Lovren: Jedziemy po 3 punkty
Dejan Lovren wyjaśnił, że zespół musi teraz wyciągnąć wnioski z pasywnej gry West Bromu i pojechać na mecz z Hull City z wiarą w lepsze rozstrzygnięcie.
Pełna dominacja w meczu z the Baggies nie wystarczyła, żeby pokonać bramkarza gospodarzy - Boaza Myhilla. Liverpool musiał zadowolić się jednym punktem i bezbramkowym remisem.
Jordon Ibe uderzył lewą nogą w poprzeczkę, a Boaz Myhill dwukrotnie bronił strzały Phillippe Coutinho i Jordana Hendersona. Rezultat 0:0 był rozczarowujący dla ekipy Brendana Rodgersa. Dejan Lovren zapewnia, że jego myśli skupiają się już na następnej potyczce przeciwko Hull City.
- Jesteśmy rozczarowani dzisiejszym wynikiem - powiedział stoper oficjalnej stronie klubu tuż po końcowym gwizdku.
- Ciężko się gra, gdy przeciwnik broni się całą drużyną. To był trudny mecz, a mimo to stworzyliśmy kilka sytuacji, które powinniśmy wykorzystać.
- Oczywiście lepiej jest zdobyć punkt niż przegrać spotkanie, a nasi rywale mieli przecież kilka kontrataków. Nas jednak to nie satysfakcjonuje. Jesteśmy rozczarowani.
- Ciężko nam było przystąpić do tego meczu ze względu na mecz z Aston Villą. Każdy chce wygrywać trofea, a my je przegraliśmy.
- Wiedzieliśmy, że będzie ciężko, ale pracowaliśmy cały tydzień, żeby przygotować się do tego meczu. Teraz musimy skupić się na Hull City. Czeka nas mecz bardzo podobny do dzisiejszego. Musimy uzbroić się w cierpliwość i próbować strzelić bramkę dającą trzy punkty.

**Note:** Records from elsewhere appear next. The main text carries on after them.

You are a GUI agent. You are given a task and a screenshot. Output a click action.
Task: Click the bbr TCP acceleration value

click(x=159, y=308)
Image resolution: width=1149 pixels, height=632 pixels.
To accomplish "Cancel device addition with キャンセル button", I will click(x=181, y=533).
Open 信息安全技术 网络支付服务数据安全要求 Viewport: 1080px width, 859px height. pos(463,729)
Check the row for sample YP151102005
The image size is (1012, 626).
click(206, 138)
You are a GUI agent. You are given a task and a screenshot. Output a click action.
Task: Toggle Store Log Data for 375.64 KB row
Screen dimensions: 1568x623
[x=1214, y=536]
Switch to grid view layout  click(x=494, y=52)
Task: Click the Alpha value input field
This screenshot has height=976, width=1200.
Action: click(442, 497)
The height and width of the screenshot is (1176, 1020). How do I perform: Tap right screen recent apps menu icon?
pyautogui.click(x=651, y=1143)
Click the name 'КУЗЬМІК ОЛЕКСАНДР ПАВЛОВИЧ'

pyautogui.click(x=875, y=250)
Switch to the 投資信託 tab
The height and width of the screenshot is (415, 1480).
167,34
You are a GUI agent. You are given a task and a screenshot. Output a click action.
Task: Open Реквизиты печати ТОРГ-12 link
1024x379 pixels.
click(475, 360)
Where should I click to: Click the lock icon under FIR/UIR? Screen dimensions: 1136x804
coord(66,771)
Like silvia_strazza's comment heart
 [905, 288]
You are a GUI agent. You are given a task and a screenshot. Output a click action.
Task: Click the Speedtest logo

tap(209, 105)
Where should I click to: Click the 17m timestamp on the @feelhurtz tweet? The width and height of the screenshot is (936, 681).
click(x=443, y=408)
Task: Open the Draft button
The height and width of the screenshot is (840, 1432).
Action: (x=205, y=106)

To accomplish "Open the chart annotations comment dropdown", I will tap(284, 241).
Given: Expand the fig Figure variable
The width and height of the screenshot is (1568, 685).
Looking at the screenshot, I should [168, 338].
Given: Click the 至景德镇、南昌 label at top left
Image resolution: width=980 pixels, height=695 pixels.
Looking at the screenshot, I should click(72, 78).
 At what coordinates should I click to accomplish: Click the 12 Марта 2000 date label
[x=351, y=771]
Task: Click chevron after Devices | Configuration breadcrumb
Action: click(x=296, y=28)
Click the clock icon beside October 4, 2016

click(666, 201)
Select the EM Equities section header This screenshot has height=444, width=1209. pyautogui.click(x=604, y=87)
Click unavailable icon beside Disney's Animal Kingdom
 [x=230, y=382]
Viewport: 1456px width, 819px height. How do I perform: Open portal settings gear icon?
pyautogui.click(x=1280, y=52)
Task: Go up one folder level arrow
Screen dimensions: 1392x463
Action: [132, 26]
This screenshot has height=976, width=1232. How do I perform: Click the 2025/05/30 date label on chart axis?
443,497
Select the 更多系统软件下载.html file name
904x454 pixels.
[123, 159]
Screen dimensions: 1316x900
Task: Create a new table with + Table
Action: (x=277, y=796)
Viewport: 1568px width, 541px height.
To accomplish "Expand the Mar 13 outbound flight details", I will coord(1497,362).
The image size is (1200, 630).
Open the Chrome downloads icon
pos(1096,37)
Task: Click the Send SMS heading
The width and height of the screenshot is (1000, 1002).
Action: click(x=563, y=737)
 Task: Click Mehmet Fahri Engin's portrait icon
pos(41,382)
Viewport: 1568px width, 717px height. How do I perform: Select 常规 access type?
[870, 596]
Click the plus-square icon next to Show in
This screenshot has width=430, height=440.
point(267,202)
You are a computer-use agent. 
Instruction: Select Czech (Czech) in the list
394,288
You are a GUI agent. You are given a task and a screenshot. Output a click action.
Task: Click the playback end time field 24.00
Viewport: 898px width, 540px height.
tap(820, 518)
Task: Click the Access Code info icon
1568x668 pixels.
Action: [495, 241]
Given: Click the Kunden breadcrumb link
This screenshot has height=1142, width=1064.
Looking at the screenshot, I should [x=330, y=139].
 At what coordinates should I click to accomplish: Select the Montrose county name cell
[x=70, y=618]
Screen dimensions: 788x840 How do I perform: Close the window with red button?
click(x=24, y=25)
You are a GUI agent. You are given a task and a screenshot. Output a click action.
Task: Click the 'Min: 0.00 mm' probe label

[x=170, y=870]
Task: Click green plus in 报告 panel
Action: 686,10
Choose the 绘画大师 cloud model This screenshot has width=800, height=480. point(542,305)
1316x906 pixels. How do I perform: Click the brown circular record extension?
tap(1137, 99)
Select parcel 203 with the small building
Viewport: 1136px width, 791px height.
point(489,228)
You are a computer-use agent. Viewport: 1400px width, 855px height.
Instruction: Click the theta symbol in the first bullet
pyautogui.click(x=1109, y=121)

Dejan Lovren zebrał zasłużone pochwały po meczu z WBA za tempo i organizację gry w obronie. Walnie przyczynił się do zachowania 13 czystego konta w tym roku.
Numer szósty Liverpoolu skupia się jednak na całej drużynie. Chce jak najszybciej powiększyć dorobek punktowy zespołu.
- Oczywiście jestem zadowolony ze swojego występu, ale jeden punkt zdobyty w tej konfrontacji mnie nie satysfakcjonuje. Liczą się dla mnie tylko 3 punkty, a nie moje indywidualne osiągnięcia - dodał Lovren.
- Musimy skupić się na następnym meczu. Wciąż możemy zdobyć sporo punktów. Jednak nie możemy już pozwolić sobie na błędy. Tylko jeśli wygramy pozostałe mecze, mamy szanse na zajęcie czwartego miejsca - zakończył defensor Liverpoolu.
Komentarze (7)
Hurraoptymiści już tu wróżyli kilka porażek City, ale nie uwzględnili, że to Liverpool może się pośliznąć :) :) :)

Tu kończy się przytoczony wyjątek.